Navarrese noble, b. 1386

Lancelot of Navarre (15 April 1386 – 8 January 1420), also called Lanzarot, was an illegitimate son of King Charles III of Navarre who became vicar general and apostolic administrator of the Diocese of Pamplona and the titular Latin patriarch of Alexandria.

==Family and education==
Lancelot was born on 15 April 1386 to King Charles III of Navarre and his mistress, Maria Miguel de Esparza. Lancelot lived at the royal court with his mother and his father's other mistresses and illegitimate children, along with their retainers, after Charles III became king in 1387. King Charles's wife, Queen Eleanor, left in protest with her daughters, princesses Joan, Maria, Blanche, and Beatrice. According to historian Elena Woodacre, the queen likely felt that Lancelot was a threat to the rights of his legitimate half-sisters, although illegitimate children were barred from succession by the Fueros. The rift between the king and queen was repaired after their eldest daughter, Joan, was formally sworn in as heir presumptive and Charles promised to treat Eleanor well.

Charles entrusted Lancelot to the care of the royal treasurer, García López de Lizásoain. In 1390, Lancelot's mother retired to a convent. Lancelot's religious education was overseen by the abbot of Zubiurrutia, García de Ballariaín. In 1394 Lancelot made his first public appearance, laying a golden florin under the foundation stone of the newly built Gothic Cathedral of Pamplona. In 1397, he began learning Latin at a grammar school in Pamplona alongside his brother Godfrey and on 24 January 1403 he left to attend the University of Toulouse, where Charles generously supplied him with literature.

==Career==
The king was determined to make Lancelot bishop of Pamplona, stating this wish to the queen and to his heir in his first testament on 11 June 1403. In November, Charles had two archdeacons nominate Lancelot to become bishop, but the Avignon-based pope, Benedict XIII, declined the request and in 1404 only made Lancelot apostolic notary, archdeacon of Calahorra and sacristan of Vich. Calahorra was in the Kingdom of Castile, however, and the Castilians were only persuaded to agree in 1407.
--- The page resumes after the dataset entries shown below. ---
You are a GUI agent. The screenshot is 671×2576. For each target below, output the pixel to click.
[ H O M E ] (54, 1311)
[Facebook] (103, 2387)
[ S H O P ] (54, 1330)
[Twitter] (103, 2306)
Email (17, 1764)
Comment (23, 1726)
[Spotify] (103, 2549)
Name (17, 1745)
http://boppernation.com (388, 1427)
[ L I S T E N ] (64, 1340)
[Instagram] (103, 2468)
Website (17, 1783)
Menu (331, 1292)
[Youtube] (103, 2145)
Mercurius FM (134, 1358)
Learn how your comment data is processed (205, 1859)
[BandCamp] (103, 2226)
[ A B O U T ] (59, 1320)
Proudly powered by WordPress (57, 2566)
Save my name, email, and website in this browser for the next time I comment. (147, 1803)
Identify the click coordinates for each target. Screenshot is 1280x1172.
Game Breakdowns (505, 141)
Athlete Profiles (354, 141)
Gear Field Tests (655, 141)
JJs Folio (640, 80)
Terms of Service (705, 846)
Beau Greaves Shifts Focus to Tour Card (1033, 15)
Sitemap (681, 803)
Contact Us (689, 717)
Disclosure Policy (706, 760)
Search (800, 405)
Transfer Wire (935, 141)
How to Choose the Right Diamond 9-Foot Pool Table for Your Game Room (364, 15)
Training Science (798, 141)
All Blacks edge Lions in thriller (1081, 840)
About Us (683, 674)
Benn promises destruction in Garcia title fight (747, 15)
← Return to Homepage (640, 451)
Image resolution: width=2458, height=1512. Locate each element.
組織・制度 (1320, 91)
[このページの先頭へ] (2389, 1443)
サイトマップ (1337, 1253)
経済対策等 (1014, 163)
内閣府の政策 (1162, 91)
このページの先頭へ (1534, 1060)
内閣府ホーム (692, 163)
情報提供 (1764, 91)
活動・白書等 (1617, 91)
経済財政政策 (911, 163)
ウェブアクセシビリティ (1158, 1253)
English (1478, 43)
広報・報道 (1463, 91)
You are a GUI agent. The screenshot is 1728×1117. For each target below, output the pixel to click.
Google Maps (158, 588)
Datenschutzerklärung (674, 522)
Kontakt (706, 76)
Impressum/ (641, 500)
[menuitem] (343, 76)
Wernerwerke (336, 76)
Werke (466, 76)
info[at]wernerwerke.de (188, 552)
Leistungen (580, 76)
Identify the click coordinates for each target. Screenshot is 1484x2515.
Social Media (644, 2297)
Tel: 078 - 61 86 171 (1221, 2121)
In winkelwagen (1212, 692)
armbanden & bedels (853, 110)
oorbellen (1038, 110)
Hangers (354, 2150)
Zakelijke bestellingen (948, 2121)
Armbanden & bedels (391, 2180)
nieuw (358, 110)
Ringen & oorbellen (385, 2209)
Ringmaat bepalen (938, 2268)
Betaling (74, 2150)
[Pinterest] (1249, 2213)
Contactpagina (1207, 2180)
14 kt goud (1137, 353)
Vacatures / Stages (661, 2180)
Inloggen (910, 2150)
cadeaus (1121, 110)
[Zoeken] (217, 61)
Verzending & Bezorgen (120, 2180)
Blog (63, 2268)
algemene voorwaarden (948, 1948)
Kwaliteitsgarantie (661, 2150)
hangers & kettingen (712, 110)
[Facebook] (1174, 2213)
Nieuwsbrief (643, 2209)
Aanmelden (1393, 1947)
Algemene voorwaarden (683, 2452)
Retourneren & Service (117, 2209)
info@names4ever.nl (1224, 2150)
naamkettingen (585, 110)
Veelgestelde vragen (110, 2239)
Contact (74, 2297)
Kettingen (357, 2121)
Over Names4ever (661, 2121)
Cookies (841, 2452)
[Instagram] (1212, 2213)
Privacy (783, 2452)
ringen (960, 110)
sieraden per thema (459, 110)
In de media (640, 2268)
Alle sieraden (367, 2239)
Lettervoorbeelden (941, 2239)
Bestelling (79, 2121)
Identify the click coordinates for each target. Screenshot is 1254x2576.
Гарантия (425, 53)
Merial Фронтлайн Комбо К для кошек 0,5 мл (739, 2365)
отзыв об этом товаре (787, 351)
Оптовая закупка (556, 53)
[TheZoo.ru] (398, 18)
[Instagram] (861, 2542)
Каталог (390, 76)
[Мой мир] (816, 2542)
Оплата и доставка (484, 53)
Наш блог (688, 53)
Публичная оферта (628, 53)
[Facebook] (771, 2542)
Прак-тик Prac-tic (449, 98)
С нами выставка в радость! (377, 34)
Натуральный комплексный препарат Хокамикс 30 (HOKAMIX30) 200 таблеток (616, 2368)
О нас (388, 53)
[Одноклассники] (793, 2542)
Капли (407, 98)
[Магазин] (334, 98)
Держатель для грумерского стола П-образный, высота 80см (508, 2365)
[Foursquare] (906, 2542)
Benedict refused to make Lancelot bishop even after the see of Pamplona became vacant in 1406, and Charles's embassies to Avignon, led by Lancelot himself, remained unsuccessful. Benedict only relented when he started losing ground in the Western Schism to his Rome-based rival, Gregory XII. Benedict realized that he needed Navarrese support and gave administration of the see to Lancelot in 1408 but forbade Lancelot's episcopal consecration. Lancelot henceforth governed the see as vicar general and apostolic administrator. In 1418 Lancelot received the titular see of Alexandria.

During Lancelot's administration, the chapter chambers were converted into a proper episcopal palace next to the cathedral. He witnessed important royal events such as the proclamation of the second will of his father in 1412 and the coronation of King Ferdinand I of Aragon in 1414. The following year Lancelot marched, along with his brother, Godefroy, to the Viscounty of Béarn to support Count John I of Foix in the Hundred Years' War. In 1418 Lancelot expanded the Aratzuri Castle with his father's help.

==Death and posterity==
Lancelot led an irregular life for a clergyman, leaving two illegitimate children, Margaret and John, as well as enormous debts. He died in Olite on 8 January 1420 and was buried in the Cathedral of Pamplona.